Some pieces are available for purchase. For more information please email mi at michelleannmatthews.com
For what is nature? How can we form a picture of it as it was before the intervention of humans with their ravaging tools? Even the powerful myth of nature is being transformed into a mere fiction, a negative utopia: nature is now seen as merely the raw material out of which the productive forces of a variety of social systems have forged their particular paces.
It is common to delineate social identity in regard to an individual or a group’s relationship to land, our ownership of it, nationality, location or description of geographical features, both “man-made” or “god-given.” As users of space, we fluctuate between owner, customer, worker, renter, nomad, visitor, trespasser, guest, tourist.
Much of my work begins with the landscape, and our relationship to it. I photograph the mundane, the abandoned, the forgotten, the hidden, the anonymous spaces that comprise much of our social subconscious. Empty lots, construction sites, empty billboards, abandoned places that have once or currently occupied the focus of our individual attention and experience.
Although much of these things can be considered apocalyptic or anti-heroic, they are subtly evocative of possibility and transformation. They have become the natural, wild spaces in a highly controlled manicured landscape. They harken to the past and the future, what was, and what will be. But most important, yet not as obvious is the effort to turn the viewers attention to their own present, and through focusing our attention on these seemingly desolate spaces, massage a more heightened consciousness about the world we presently occupy.
Since 2007 I have been working on a series of embroidery pieces that are photographically based, but materialized in fabric. The thread replaces the pixel. Using the photographic medium as a basis for the embroidery creates a trompe l’oeil so that when the viewer approaches the subject from a distance the cropping, angles and lighting are from a purely photographic window and upon closer inspection mimics drawing and eventually reveals itself as thread.

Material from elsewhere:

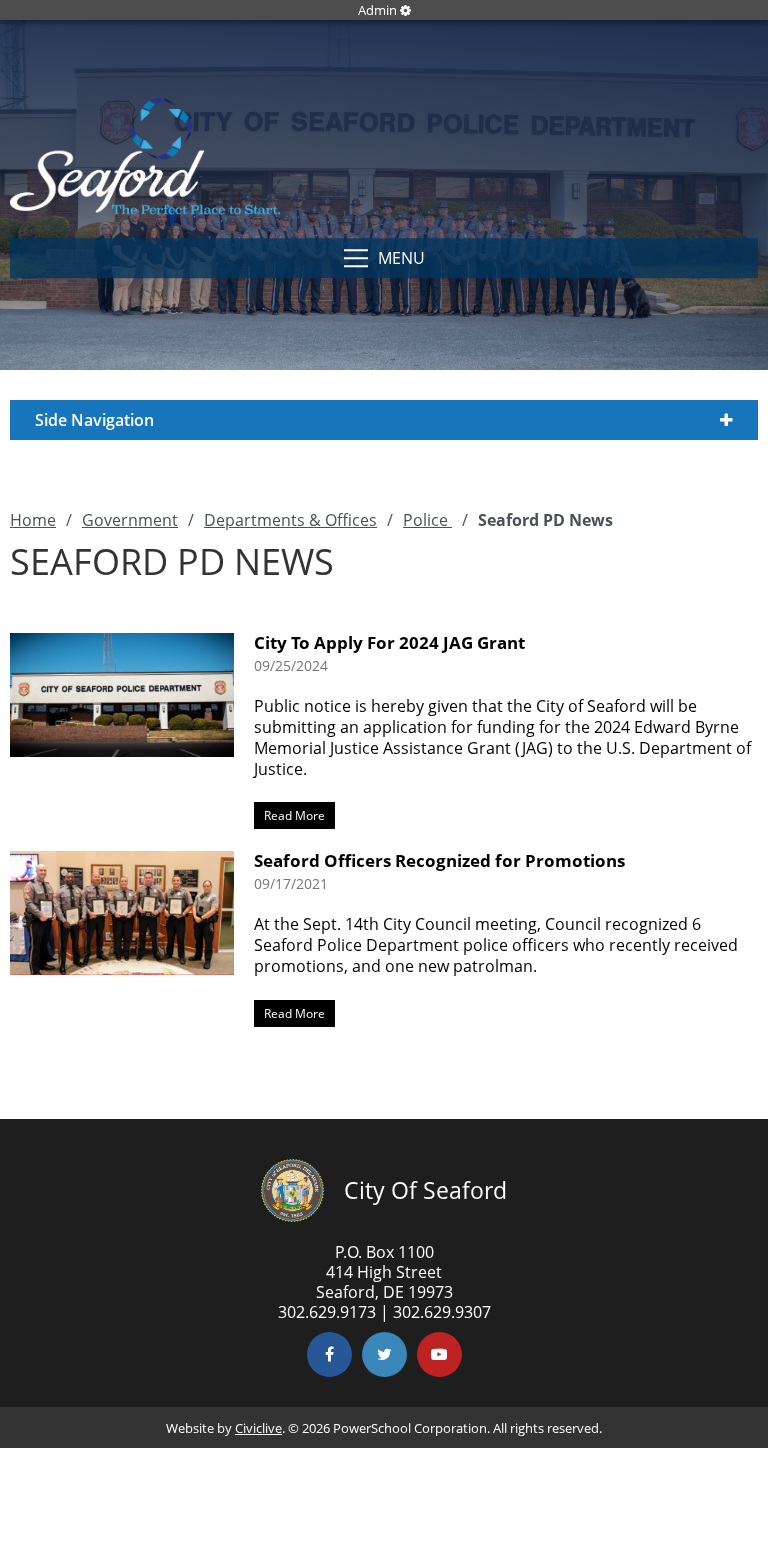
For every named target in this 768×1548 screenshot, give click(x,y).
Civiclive (258, 1428)
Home (33, 520)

The final product is the result of a process which makes the artwork have an appearance of preciousness. However the work, not unlike photography, could be duplicated ad-infinitum since the embroidery is the result of a mechanized process.
In this regard the physical thread or embroidery stitch becomes a visual substitute for film grain, or pixels. Conflating a craft needlework tradition of decoration and ornamentation with a particular 20th century optical vision.
On clothing and tapestries, hand embroidery has been used for thousands of years to illustrate human culture. In it’s contemporary uses, computerized machine embroidery, has become synonymous with corporate branding and advertising, as well as it’s continued use for clothing and uniform adornment. I am intrigued by embroidery’s coextensive relationship to human culture tracing back to 3,000 BCE, while also looking at a way to change our reading of photography by rendering a photograph into a tactile object.
Works in the embroidery series feature snapshots of night construction, a stack of crates at a building site, drilling for oil in Taft, a park by the 210 freeway and an abandoned Kmart.
The juxtaposition of decrepit industrial spaces in tactile embroidery emblazons a strong sense of irony that parallels our own intimate, yet often overlooked relationship with the built environment.